═════ Supplied data

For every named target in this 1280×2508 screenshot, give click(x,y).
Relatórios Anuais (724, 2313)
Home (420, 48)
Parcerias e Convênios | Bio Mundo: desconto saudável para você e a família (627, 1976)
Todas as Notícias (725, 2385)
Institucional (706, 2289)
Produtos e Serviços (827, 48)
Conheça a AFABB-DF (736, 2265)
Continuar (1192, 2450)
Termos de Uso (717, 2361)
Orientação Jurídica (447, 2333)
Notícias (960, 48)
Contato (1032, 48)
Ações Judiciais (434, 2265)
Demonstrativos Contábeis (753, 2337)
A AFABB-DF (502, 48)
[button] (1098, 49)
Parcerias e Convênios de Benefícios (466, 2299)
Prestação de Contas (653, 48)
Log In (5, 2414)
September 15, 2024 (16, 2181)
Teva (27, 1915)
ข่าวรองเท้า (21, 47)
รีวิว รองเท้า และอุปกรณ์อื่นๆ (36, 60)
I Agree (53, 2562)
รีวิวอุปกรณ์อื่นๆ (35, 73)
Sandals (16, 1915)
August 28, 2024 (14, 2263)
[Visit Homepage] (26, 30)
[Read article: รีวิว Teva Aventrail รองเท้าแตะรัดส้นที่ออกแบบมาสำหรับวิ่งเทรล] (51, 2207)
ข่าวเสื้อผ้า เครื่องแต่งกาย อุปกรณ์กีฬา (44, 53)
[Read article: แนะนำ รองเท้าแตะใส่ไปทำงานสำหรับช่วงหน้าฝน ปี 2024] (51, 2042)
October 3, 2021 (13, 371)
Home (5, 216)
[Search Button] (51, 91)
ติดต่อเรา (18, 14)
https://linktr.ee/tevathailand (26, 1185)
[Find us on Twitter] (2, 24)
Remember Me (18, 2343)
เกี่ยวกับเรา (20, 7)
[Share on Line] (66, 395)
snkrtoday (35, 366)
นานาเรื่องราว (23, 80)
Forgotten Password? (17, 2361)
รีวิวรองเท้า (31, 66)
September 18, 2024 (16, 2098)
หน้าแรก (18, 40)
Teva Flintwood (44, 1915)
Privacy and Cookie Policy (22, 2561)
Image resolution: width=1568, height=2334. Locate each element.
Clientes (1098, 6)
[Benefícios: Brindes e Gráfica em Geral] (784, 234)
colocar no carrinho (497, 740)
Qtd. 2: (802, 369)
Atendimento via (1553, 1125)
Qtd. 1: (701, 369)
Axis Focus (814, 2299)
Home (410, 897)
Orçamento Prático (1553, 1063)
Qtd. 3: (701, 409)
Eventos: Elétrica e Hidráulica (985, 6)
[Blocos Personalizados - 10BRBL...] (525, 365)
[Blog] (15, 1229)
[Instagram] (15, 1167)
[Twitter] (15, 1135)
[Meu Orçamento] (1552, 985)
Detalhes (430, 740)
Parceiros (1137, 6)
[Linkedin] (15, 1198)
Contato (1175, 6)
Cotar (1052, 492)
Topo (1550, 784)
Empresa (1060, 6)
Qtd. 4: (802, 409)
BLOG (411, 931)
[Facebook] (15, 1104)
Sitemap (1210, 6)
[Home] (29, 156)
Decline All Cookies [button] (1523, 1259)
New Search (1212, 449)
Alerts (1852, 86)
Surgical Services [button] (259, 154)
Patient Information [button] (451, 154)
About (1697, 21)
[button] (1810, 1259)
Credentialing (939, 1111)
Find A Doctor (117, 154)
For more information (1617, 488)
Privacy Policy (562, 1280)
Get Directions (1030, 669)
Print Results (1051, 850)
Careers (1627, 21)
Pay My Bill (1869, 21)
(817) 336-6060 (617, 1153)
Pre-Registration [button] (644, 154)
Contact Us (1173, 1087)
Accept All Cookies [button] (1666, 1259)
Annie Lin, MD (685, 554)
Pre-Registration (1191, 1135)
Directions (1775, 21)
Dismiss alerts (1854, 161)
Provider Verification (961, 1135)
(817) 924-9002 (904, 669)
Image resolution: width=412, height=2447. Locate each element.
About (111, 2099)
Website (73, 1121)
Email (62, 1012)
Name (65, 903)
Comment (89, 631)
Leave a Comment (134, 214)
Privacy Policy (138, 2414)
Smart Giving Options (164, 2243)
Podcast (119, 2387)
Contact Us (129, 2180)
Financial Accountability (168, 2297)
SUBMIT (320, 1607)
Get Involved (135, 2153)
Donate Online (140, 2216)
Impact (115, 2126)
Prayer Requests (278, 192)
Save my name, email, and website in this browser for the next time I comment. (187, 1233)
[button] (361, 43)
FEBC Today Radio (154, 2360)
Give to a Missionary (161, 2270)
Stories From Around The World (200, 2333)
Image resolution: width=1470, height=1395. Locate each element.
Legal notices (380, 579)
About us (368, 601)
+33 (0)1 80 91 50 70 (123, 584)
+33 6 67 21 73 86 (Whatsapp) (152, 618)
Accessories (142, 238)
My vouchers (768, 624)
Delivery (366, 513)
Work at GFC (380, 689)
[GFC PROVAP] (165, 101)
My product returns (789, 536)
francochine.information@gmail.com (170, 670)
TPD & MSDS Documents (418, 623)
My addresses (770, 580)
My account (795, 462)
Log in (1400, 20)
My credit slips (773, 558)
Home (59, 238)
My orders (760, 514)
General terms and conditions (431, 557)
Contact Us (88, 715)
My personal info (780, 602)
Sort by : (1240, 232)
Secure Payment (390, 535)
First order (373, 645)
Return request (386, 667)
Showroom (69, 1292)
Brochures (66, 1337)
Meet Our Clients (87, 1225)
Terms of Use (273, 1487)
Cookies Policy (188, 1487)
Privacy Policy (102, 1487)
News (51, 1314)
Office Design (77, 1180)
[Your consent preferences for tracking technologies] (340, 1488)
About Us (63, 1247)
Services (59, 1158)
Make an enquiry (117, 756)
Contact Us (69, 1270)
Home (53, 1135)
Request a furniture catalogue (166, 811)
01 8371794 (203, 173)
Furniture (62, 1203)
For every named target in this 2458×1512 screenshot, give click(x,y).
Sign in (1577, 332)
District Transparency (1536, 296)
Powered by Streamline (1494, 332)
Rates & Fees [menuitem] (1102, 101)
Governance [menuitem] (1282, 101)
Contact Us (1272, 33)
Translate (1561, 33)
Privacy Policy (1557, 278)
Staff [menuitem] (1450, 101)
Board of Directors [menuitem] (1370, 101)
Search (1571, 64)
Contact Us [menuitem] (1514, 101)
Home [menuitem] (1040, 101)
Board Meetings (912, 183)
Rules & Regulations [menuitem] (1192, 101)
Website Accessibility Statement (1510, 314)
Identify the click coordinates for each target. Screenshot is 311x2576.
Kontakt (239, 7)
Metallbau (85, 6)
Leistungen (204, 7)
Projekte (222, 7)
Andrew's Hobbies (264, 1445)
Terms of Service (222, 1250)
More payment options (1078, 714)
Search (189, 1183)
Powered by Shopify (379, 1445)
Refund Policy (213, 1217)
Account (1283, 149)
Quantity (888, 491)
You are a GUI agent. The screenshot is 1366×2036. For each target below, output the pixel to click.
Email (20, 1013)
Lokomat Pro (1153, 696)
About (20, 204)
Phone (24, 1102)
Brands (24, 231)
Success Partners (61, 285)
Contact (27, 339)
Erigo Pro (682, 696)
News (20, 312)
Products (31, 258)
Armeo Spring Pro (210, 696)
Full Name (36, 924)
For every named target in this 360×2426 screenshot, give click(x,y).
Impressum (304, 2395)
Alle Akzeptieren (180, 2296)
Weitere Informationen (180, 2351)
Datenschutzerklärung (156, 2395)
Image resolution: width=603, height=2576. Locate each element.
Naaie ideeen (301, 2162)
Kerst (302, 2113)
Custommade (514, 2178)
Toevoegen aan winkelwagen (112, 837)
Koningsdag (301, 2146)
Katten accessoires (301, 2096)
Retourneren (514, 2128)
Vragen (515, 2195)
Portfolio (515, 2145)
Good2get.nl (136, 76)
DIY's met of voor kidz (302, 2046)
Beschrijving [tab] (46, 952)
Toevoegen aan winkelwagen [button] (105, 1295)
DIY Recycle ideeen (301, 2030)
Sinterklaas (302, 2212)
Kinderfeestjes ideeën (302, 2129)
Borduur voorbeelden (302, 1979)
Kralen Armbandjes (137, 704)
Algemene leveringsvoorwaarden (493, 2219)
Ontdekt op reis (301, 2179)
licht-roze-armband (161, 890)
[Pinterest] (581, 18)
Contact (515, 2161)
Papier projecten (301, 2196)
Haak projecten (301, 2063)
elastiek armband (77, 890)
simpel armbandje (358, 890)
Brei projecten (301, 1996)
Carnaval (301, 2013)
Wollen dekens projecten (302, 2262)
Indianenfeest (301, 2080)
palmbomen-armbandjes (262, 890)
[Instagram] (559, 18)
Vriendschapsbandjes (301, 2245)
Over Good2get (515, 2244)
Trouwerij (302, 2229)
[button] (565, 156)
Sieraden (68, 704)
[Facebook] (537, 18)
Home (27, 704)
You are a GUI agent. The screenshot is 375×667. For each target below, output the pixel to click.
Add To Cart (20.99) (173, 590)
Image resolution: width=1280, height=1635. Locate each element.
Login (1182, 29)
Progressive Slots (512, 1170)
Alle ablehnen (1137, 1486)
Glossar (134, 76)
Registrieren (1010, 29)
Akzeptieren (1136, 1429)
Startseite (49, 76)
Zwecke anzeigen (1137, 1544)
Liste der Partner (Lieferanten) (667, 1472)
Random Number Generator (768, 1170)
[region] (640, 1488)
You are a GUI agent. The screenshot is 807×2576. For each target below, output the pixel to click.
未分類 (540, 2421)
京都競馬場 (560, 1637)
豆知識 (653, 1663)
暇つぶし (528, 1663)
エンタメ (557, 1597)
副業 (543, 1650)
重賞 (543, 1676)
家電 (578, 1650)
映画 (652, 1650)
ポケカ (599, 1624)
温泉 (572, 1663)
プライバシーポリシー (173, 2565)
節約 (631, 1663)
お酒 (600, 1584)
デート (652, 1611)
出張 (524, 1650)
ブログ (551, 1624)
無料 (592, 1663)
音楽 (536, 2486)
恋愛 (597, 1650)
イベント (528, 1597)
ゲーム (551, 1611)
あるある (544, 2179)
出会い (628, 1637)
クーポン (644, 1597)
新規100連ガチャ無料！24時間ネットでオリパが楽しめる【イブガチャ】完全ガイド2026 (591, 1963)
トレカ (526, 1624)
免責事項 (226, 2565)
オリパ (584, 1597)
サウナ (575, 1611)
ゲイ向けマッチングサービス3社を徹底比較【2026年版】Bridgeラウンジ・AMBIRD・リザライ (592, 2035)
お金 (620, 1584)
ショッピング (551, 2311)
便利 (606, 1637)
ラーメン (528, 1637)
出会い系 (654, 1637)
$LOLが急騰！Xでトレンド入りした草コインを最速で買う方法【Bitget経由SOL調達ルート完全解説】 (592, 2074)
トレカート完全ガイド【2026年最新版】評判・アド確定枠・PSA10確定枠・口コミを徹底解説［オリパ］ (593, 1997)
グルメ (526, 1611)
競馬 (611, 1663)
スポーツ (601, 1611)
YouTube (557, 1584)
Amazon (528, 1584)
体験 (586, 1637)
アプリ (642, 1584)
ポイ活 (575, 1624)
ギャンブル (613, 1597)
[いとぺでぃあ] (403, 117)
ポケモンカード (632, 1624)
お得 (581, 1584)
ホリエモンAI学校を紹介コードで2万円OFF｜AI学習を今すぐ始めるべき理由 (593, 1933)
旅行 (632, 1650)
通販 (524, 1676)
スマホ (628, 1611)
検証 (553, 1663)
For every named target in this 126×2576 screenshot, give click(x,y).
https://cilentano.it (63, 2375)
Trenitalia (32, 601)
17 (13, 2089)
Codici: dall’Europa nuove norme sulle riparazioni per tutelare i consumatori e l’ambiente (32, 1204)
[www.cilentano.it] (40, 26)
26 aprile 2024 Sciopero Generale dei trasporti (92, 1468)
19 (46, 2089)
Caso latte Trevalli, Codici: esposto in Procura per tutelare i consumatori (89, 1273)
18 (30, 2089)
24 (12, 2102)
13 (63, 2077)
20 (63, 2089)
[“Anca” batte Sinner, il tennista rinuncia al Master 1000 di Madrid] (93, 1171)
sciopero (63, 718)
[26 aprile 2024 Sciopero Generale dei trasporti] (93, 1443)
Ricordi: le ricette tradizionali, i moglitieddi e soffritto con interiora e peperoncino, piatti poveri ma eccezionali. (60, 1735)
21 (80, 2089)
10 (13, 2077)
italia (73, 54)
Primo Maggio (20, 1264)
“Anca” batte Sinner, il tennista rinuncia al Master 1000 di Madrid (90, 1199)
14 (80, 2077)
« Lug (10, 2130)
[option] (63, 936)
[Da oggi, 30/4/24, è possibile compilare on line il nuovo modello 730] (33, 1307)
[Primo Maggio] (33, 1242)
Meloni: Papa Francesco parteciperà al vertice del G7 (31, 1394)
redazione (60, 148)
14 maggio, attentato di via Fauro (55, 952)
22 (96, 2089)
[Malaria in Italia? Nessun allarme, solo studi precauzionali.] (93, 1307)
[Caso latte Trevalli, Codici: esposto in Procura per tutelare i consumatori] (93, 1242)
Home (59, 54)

══════════

Quote the listing above, but only from the line that shows "หน้าแรก (18, 40)" through the line that shows "Cotar (1052, 492)".

หน้าแรก (18, 40)
Teva Flintwood (44, 1915)
Privacy and Cookie Policy (22, 2561)
Image resolution: width=1568, height=2334. Locate each element.
Clientes (1098, 6)
[Benefícios: Brindes e Gráfica em Geral] (784, 234)
colocar no carrinho (497, 740)
Qtd. 2: (802, 369)
Atendimento via (1553, 1125)
Qtd. 1: (701, 369)
Axis Focus (814, 2299)
Home (410, 897)
Orçamento Prático (1553, 1063)
Qtd. 3: (701, 409)
Eventos: Elétrica e Hidráulica (985, 6)
[Blocos Personalizados - 10BRBL...] (525, 365)
[Blog] (15, 1229)
[Instagram] (15, 1167)
[Twitter] (15, 1135)
[Meu Orçamento] (1552, 985)
Detalhes (430, 740)
Parceiros (1137, 6)
[Linkedin] (15, 1198)
Contato (1175, 6)
Cotar (1052, 492)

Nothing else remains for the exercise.